Edito – Janvier 2015
EDITO
La page blanche
Par Jean Poletti
Le nouvel an a poussé hors du temps les douze mois écoulés. Pas de regrets. La Corse ploya au risque de rompre sous le joug des désillusions. Une crise économique sans précédent un climat social délétère et les prémices d’une société qui se délite furent les éléments d’une néfaste trilogie. Insidieusement le marasme s’instaura. Suscitant la désespérance. Notre île, que l’on dit bénie des dieux, offre le triste tableau de la paupérisation. Le redire à l’envi ne vaut pas esquisse de remède. Pis encore, il inscrit dans les têtes une sorte de fatalisme qui privilégie l’individualisme, le repli. Et finalement la fin de l’intérêt général, sans lequel tout progrès est illusoire. Jamais sans doute notre communauté fut tourmentée au point de perdre repères et lisibilité. Dans une sorte de gestion au quotidien elle rechigne à envisager l’avenir. Optant pour la survie personnelle, aux antipodes du progrès partagé et pour tout dire du socle démocratique. Les signes du rabougrissement sociétal sont patents. Ils se concrétisent par le désintérêt envers les grands projets qui hier suscitaient clivages et effervescence. A telle enseigne que les débats institutionnels, constitutionnels, ou d’aménagement de l’espace parurent mobiliser exclusivement la collectivité territoriale. Sous le regard indifférent de la société civile. Voilà qui conduit naturellement s’interroger sur le clivage majeur entre les citoyens et leurs élus. L’ensemble de l’échiquier politique ne fait plus recette. Sa dialectique n’enregistre qu’un faible écho. Comme si son langage, positionnement ou prospective n’était sinon plus crédible à tout le moins inaudible par ceux qu’elle est censée représenter. Là ou les citoyens veulent légitimement du pragmatisme, l’offre abonde en concepts intellectuels et remèdes placebo. Demain on rasera gratis ! Ce slogan décliné sous toutes les formes est usé a force d’être employé depuis des lustres. Il ne suscitait pas de commentaires acerbes tant que la misère n’était pas prégnante. Mais aujourd’hui de tels propos s’apparentent au sein de la majorité silencieuse à un déni de réalité qui pallie l’absence de réponses aux légitimes questionnements.
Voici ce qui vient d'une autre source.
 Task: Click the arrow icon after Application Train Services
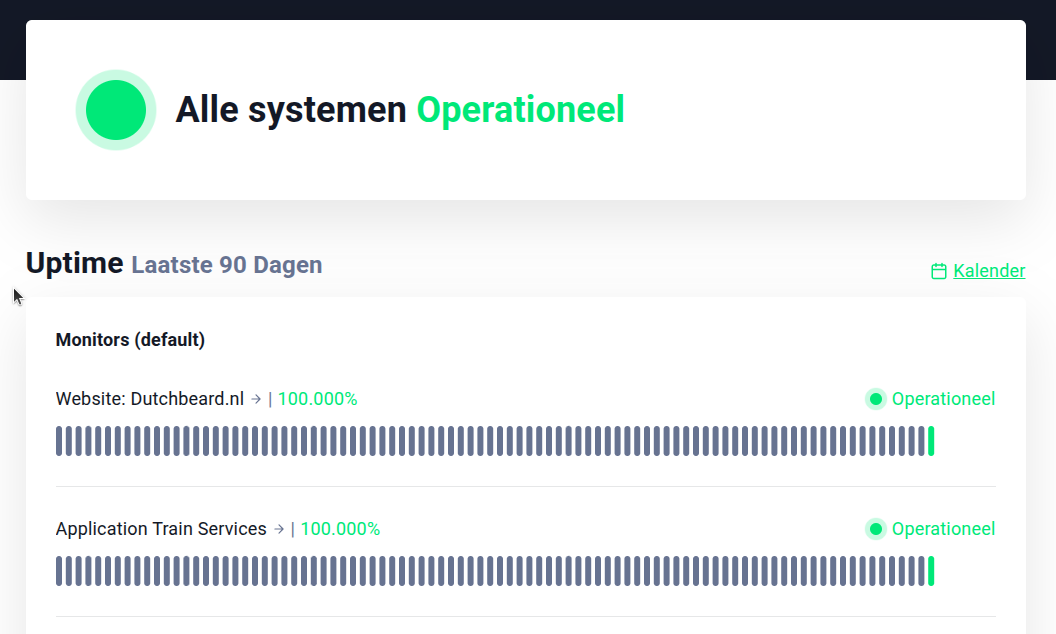279,529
Changer de logiciel. Voilà la revendication diffuse du peuple à l’égard de ceux qui sont censés les représenter. L’appel est pressant. Il nourrit les conversations informelles et fustigent ceux qui confondent mandat électif et rente. Et assimilent le suffrage universel à une vile compétition d’egos.
Le nouvel an ouvrira un cycle de rendez-vous électoraux. Les citoyens ne rêvent pas de révolution et de lendemains qui chantent. Mais simplement que des voix s’élèvent pour scinder clairement le souhaitable du possible pour qu’enfin soit tracé le chemin d’une Corse nouvelle. Bannissant vieilles lunes et mirages qui contribuèrent à plonger un peuple dans la désolation.